L’Institut de géographie de l’Université de Neuchâtel (UniNE), en partenariat avec l’Institut d’ethnologie, a organisé un colloque pour réfléchir aux conséquences de l’avènement des robots, drones ou autres capteurs électroniques dans l’agriculture. Une trentaine de spécialistes de différentes disciplines (géographie, ethnologie, sociologie, agronomie, économie et robotique) ont échangé durant deux jours leurs points de vue sur les chances et les risques des fermes connectées, tant pour les cultures que pour l’élevage du bétail.
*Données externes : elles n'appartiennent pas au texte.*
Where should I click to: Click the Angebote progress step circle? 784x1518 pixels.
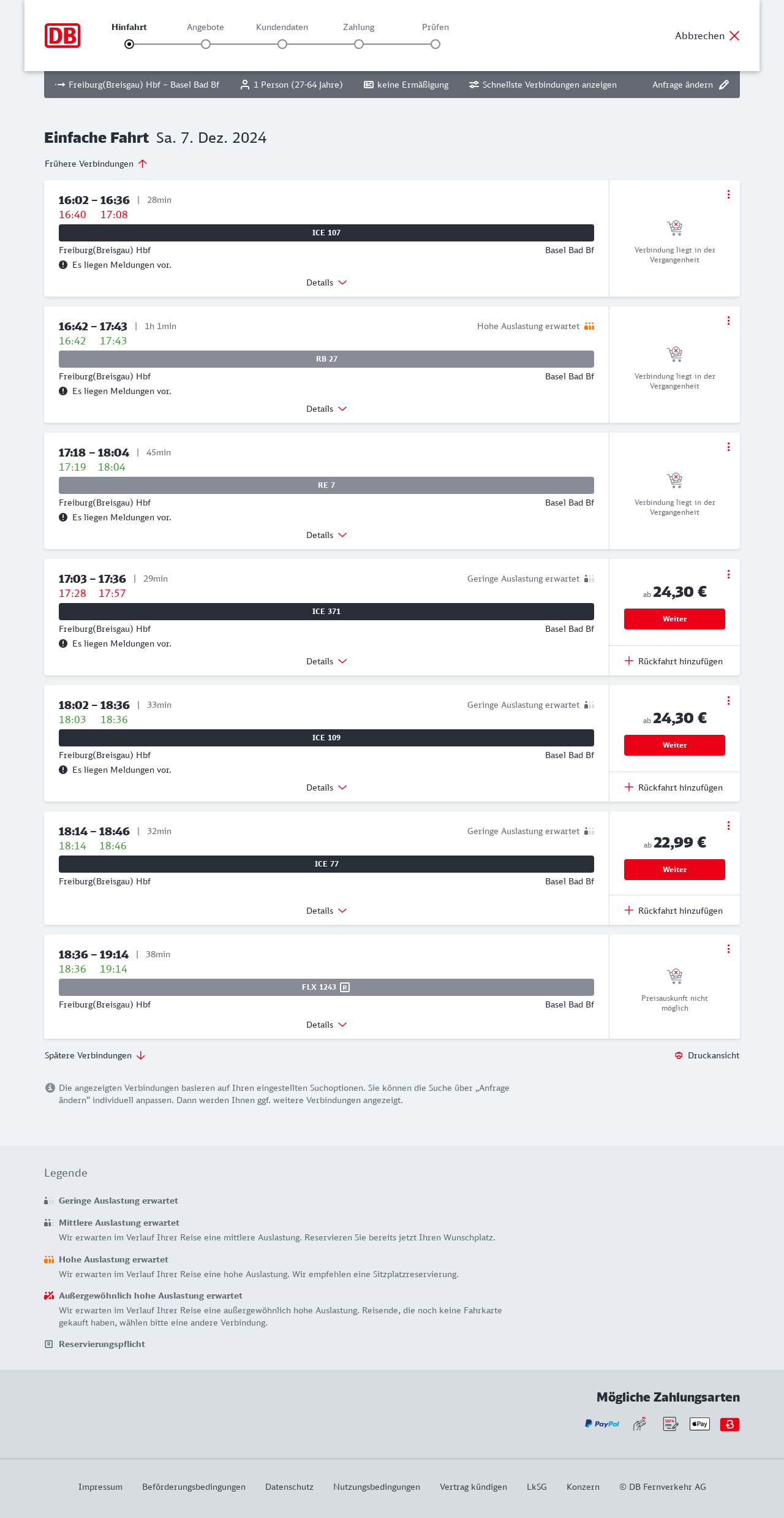pos(206,44)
Après la Smart city, la ville intelligente, place au Smart farming : les nouvelles technologies débarquent dans les campagnes. Drones, robots, capteurs et smartphones font de plus en plus partie du paysage rural. La ferme du futur se présente comme un système interconnecté, basé sur des techniques de collecte, de transfert et d'analyse de données, ce qui pose d'importants problèmes de confidentialité et de surveillance. De quoi susciter l’intérêt de Francisco Klauser, professeur à l’Institut de géographie de l’UniNE, qui a obtenu le soutien du FNS pour un projet consacré à ce thème (Big Data in Agriculture: The Making of Smart Farms), et de Dennis Pauschinger, post-doctorant sur ce projet.
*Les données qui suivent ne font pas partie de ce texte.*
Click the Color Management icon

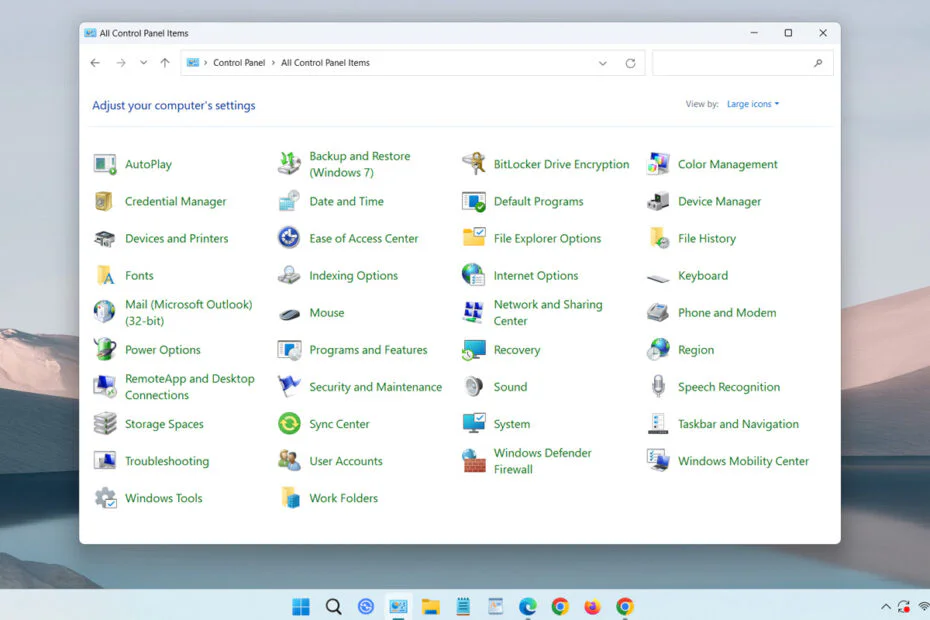658,164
Egalement organisateurs du colloque qui fait partie du projet FNS, les deux chercheurs s’intéressent entre autres au premier modèle de drone à bénéficier d’une autorisation en Europe de pulvériser de manière autonome des produits de traitement de cultures. Ces drones d’épandage sont développés et utilisés par la compagnie Aero41 située en Valais. Francisco Klauser étudie plus spécifiquement comment les drones d’épandage transforment les pratiques agricoles, en démontrant qu'ils y ajoutent une troisième dimension (celle de l’espace aérien) et en demandant ce que cela implique comme changements pour tous les acteurs concernés.
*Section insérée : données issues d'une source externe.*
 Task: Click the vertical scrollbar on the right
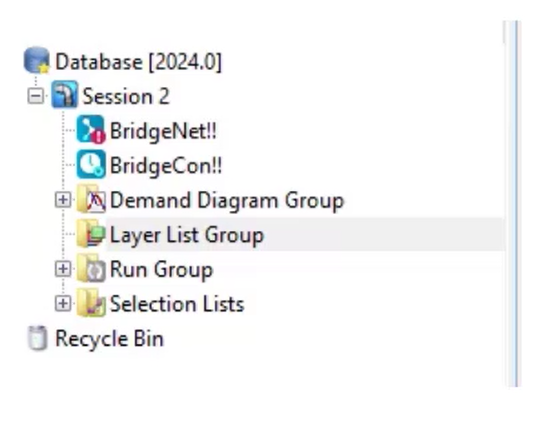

De son côté, Dennis Pauschinger analyse la manière dont les nouvelles technologies numériques sont diffusées dans le secteur agricole en Suisse. Avec l’exemple du drone d’épandage, il met en évidence pour cette diffusion l’énorme effort d’innovation de l’entreprise qui produit le drone, mais aussi le rôle de l’Agroscope et des offices fédéraux impliqués (aviation civile, agriculture, environnement), puisque c’est le premier drone d’épandage à être juridiquement considéré comme une machine d'application de traitement au sol.
Quant au professeur d’ethnologie Jérémie Forney, le troisième organisateur du colloque, il est à la tête d’un projet FNS qui explore l’influence des technologies digitales sur la gouvernance des pratiques agro-environnementales, et par là même sur nos modes d’alimentation. Il rappelle qu’en offrant une gestion plus précise des ressources (engrais, pesticides, techniques de récolte), les technologies digitales sont généralement présentées comme une manière de minimiser l’impact négatif de l’agriculture sur l’environnement. Mais dans le même temps, le fait de collecter et brasser d’énormes quantités de données pour améliorer par exemple la traçabilité d’un produit agricole, d’une céréale ou d’une viande induit d’autres problèmes, notamment en termes de bureaucratisation des pratiques, de protection des données ou de leur utilisation commerciale.
Un autre volet du colloque a porté sur la manière dont les nouvelles technologies numériques sont perçues par les premiers concernés : les agriculteurs. C’est dans cette optique que Géraldine Félix, Mathias Délétroz et Nastasia Jeanneret, trois géographes de l’UniNE, ont questionné des propriétaires d’exploitation en Suisse romande qui ont acquis des tracteurs autonomes dernier cri. Pilotés par satellite, ils offrent une précision de conduite à deux centimètres près. Une fois configurés pour le terrain prévu, ils se déplacent tout seuls, amassant au passage quantité de données sur les sols, les cultures, les récoltes et le positionnement du tracteur. Le tout est géré par une plateforme centralisée.